Coming off the back of a successful festival circuit, including appearances at Dekmantel and Dimensions, Leeds-hailing Harry Agius, aka Midland has recently been proving himself as chameleonic DJ who can adapt to playing both large scale festivals slots and intimate club settings. The latter has been proven at his recent appearance at the 80 capacity Macarena Club this August, and his set last week, with a capacity of 100. Warming up the crowd with a mixture of Latin and disco oriented house, including Keita Sano’s ‘Explosion’, Agius brought the warmth required to make this crowd of dance music devotees forget about the rain outside.
He then swiftly delved into a set weaving between almost every type of house music under the sun (or in this case, rain). This ranged from Afrobeat inspired numbers, (Todd Terje’s Friendly Children edit of ‘On a Day Like Today’), hard breakbeat (Thomas Bangalter’s ‘What to Do’), and acid sounding-tunes such as Christian S’s ‘Six Million Bassdrums Later’, a track worth noting, having also been played by Optimo last week in their set at The Mash House. This exemplifies the professional relationship between the two, given the track was released on their joint label, Autonomous Africa. Midland certainly lived up to his reputation for being able to deftly throw curveballs, and still keep a driving 4-on-the-floor house beat pulsing through the set, particularly impressive considering he was using a Rane rotary mixer, creating emphasis on both seamless blends and hard cut drops.

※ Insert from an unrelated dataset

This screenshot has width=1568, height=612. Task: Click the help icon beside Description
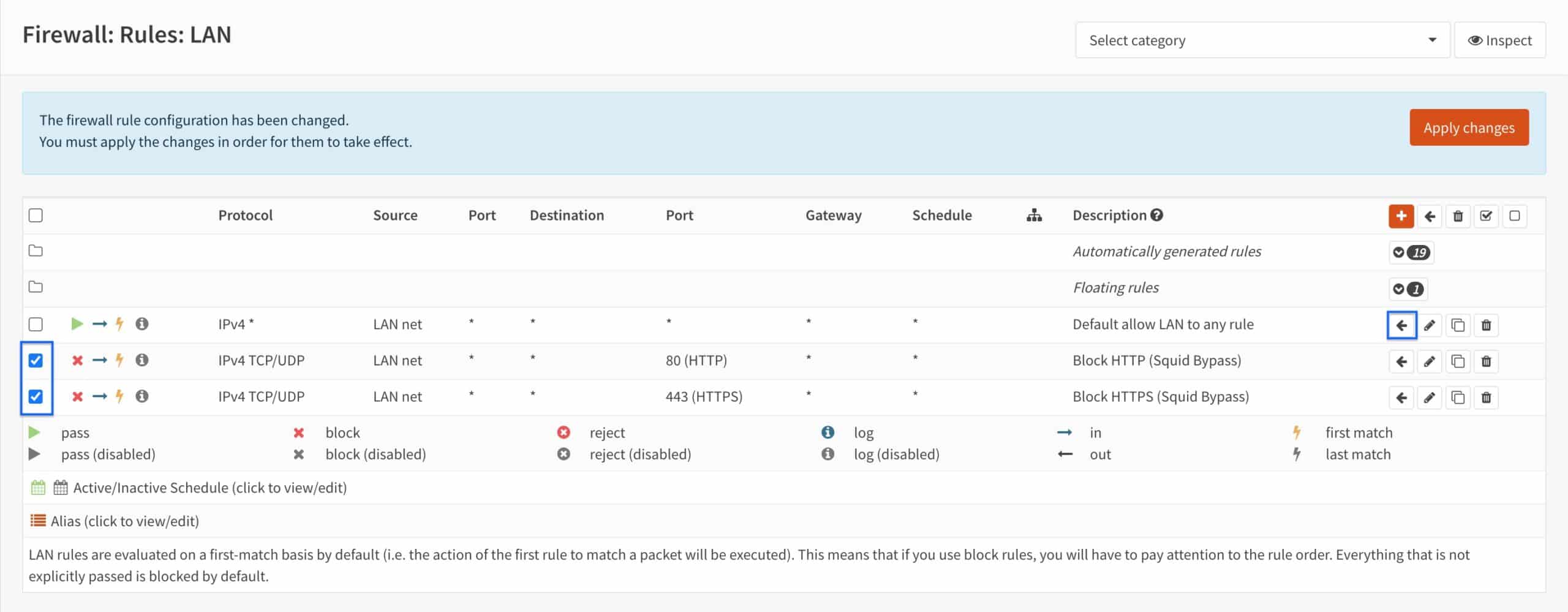pos(1156,215)
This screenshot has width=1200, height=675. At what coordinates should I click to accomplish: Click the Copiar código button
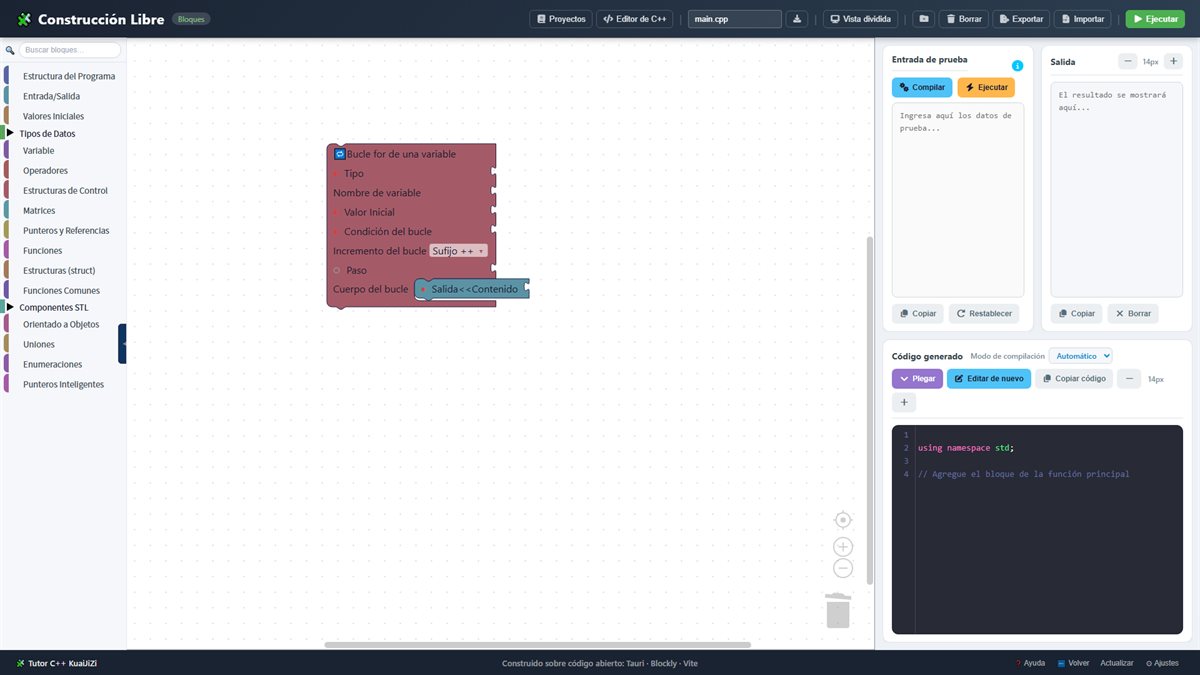(1074, 379)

A clear peak of the set was undoubtedly when Hubie Davison’s ‘Sanctified’ was dropped, proving its longevity as a floor-filler on Midland’s own Regraded label. His three releases focus on disco-house, each receiving a play on the night. Hence, it seemed the night was not only a reflection on Agius’ virtuosic mixing, but also on his consistent production. This was reiterated in the closing of the set, where his track ‘Safi’ whipped the crowd into a frenzy, bringing the unwavering atmosphere to a final peak.

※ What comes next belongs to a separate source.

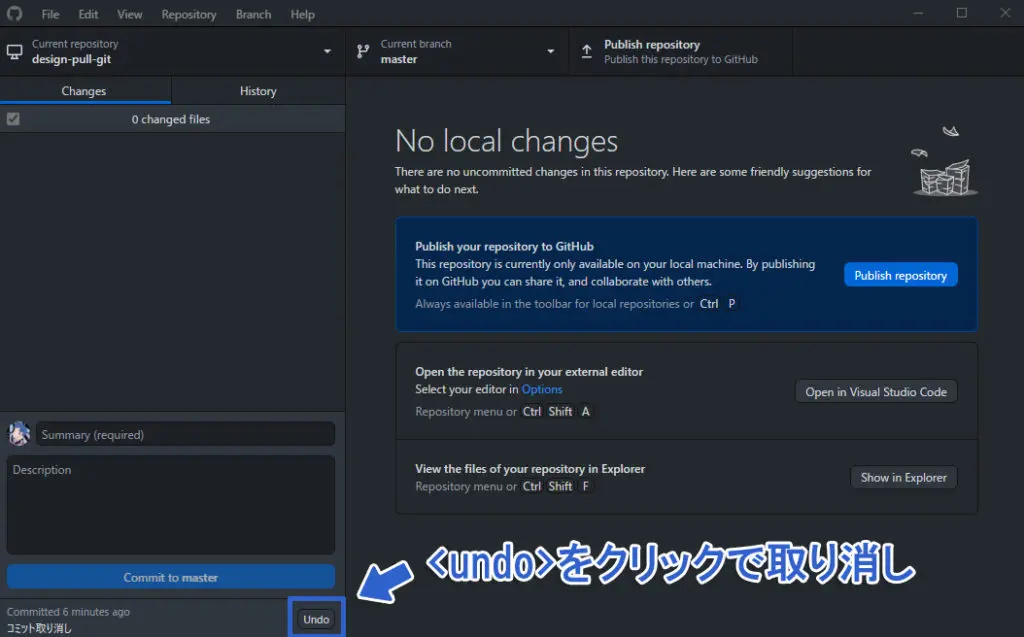Toggle the select-all checkbox above changed files
1024x637 pixels.
click(13, 118)
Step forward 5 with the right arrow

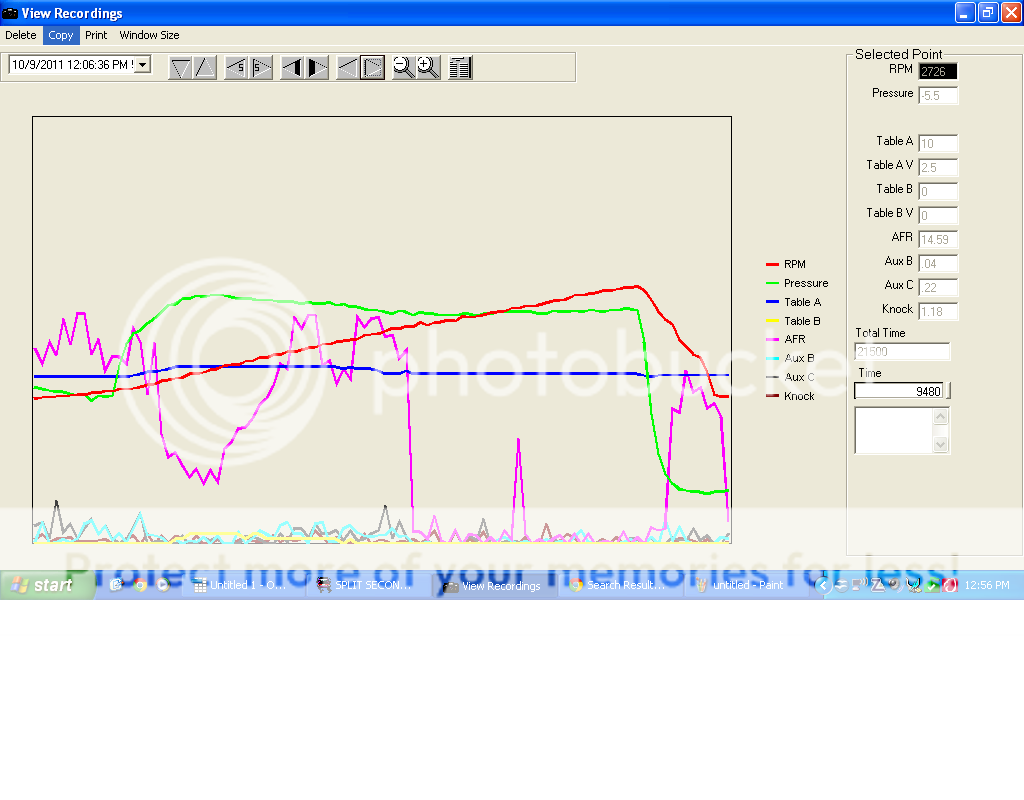[260, 67]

Midland’s set was comprised as equally of obscure numbers as it was of well known crowd-pleasers, (for instance, Terrence Parker’s ‘Somethin’ Here’) which seems to reflect upon his current status in the scene, as he fulfils the role of both crate digger and headliner. His seemingly effortless ability to create and sustain an energetic vibe, moving through a variety of genres is a testament to why he has become so respected and sought-after in the industry, as he now embarks on a US tour. The night will certainly be remembered as a highlight for lovers of dance music, clear from each beaming face in the club.